Personal information
- Born: 19 April 1956 (age 70) Newry, County Down Northern Ireland
- Height: 177 cm (5 ft 10 in)
- Weight: 73 kg (161 lb)

Sport
- Sport: Field hockey
- Position: Defender

Senior career
- Years: Team / Caps / Goals
- 19xx–19xx: Newry Olympic / - / -
- 198x–198x: Belfast YMCA / - / -
- 19xx–19xx: → Ulster / - / -
- 19xx–199x: Holywood 87 / - / -

National team
- Years: Team / Caps / Goals
- 1979–199x: Ireland /  / -
- 198x–198x: Great Britain /  / -

Coaching career
- 2007–2010: Pegasus
- 201x–201x: Queen's University

Medal record
Representing Great Britain
Olympic Games
| Bronze medal – third place | 1984 Los Angeles | Team |
Champions Trophy
| Silver medal – second place | 1985 Perth | Team |
| Bronze medal – third place | 1984 Karachi | Team |
Representing Ireland
EuroHockey Junior Championship
| Silver medal – second place | 1978 Dublin | Team |

= Billy McConnell (field hockey) =

Great Britain and Ireland hockey player

William David Robert McConnell (born 19 April 1956) is a former field hockey player from Northern Ireland who represented both Ireland and Great Britain at international level. He represented Great Britain at the 1984 Summer Olympics when they won the bronze medal. He also represented Ireland at the 1990 Men's Hockey World Cup.

== Domestic teams ==
McConnell played club field hockey for Newry Olympic,
Belfast YMCA
and Holywood 87.

== International ==
=== Ireland ===
McConnell was a member of the Ireland team that were silver medallists at the 1978 EuroHockey Junior Championship. Other members of the team included Martin Sloan, Jimmy Kirkwood and Stephen Martin. He made his senior Ireland debut in 1979 against the Netherlands. He subsequently represented Ireland at the 1990 Men's Hockey World Cup. In 2010 he was inducted into the Irish Hockey Association Hall of Fame.

=== Great Britain ===
McConnell represented Great Britain at the 1984 Summer Olympics. McConnell also represented Great Britain in Champions Trophy tournaments, winning a bronze medal in 1984 and a silver in 1985.

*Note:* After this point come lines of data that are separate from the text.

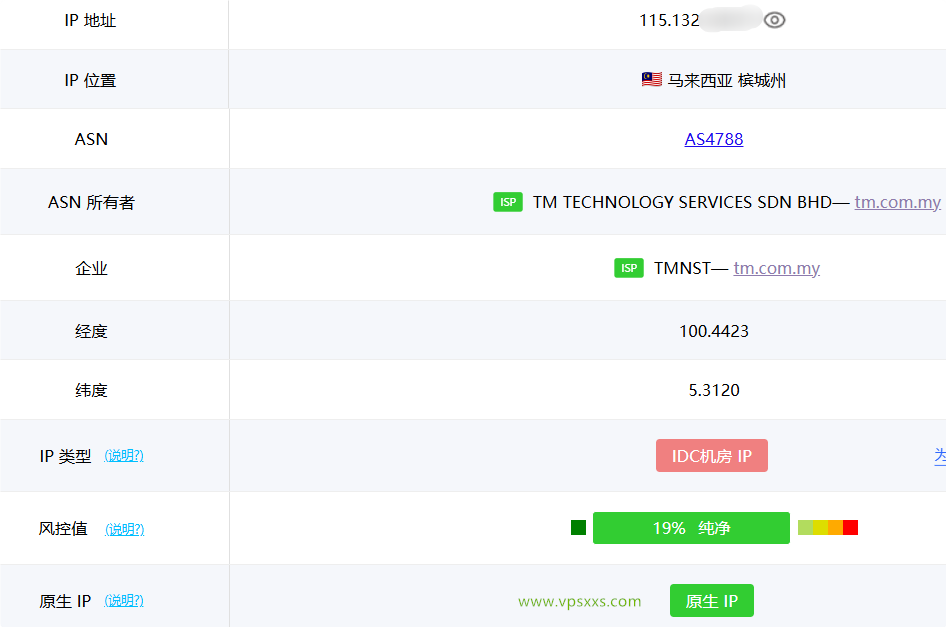946x627 pixels.
Task: Toggle the eye icon to reveal IP address
Action: 774,20
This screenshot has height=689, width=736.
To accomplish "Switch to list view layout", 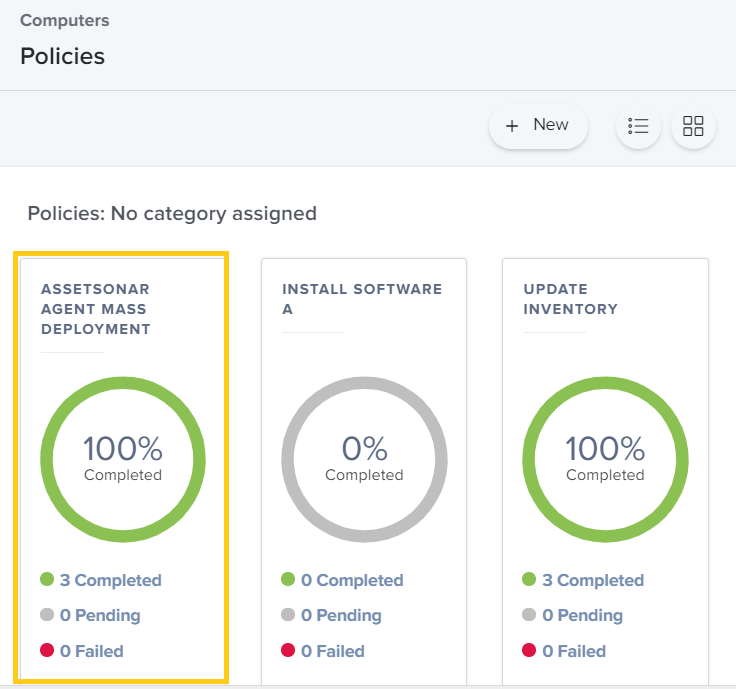I will (638, 126).
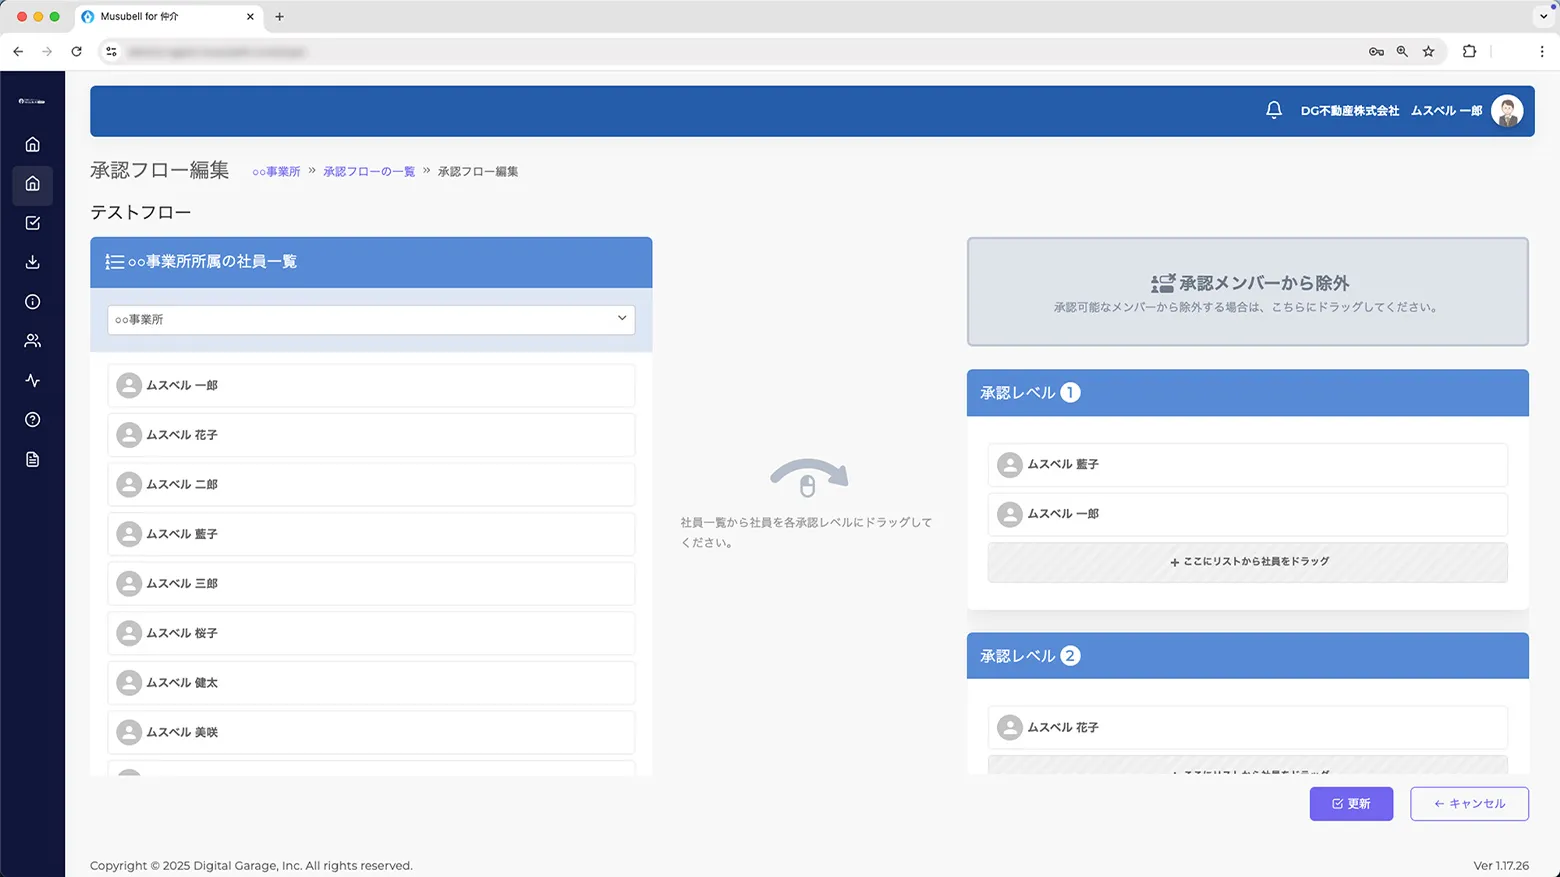Screen dimensions: 1560x877
Task: Open the browser tab list chevron
Action: pos(1543,17)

| Tournaments | Place | Team |
|---|---|---|
| 1978 EuroHockey Junior Championship | 2nd place, silver medalist(s) | Ireland |
| 1984 Summer Olympics | 3rd place, bronze medalist(s) | Great Britain |
| 1984 Men's Hockey Champions Trophy | 3rd place, bronze medalist(s) | Great Britain |
| 1985 Men's Hockey Champions Trophy | 2nd place, silver medalist(s) | Great Britain |
| 1986 Men's Hockey Champions Trophy | 4th | Great Britain |
| 1987 Men's Hockey Champions Trophy | 4th | Great Britain |
| 1989 Intercontinental Cup |  | Ireland |
| 1990 Men's Hockey World Cup | 12th | Ireland |

== Later years ==
Between 2007 and 2010 McConnell coached Pegasus. At the time, the Pegasus squad included his daughter, Kate McConnell. Kate was an Ireland women's field hockey international and in 2010–11 was a member of the Pegasus team that won a Women's Irish Hockey League/Irish Senior Cup. She also captained Pegasus. Billy McConnell has also coached at Queen's University.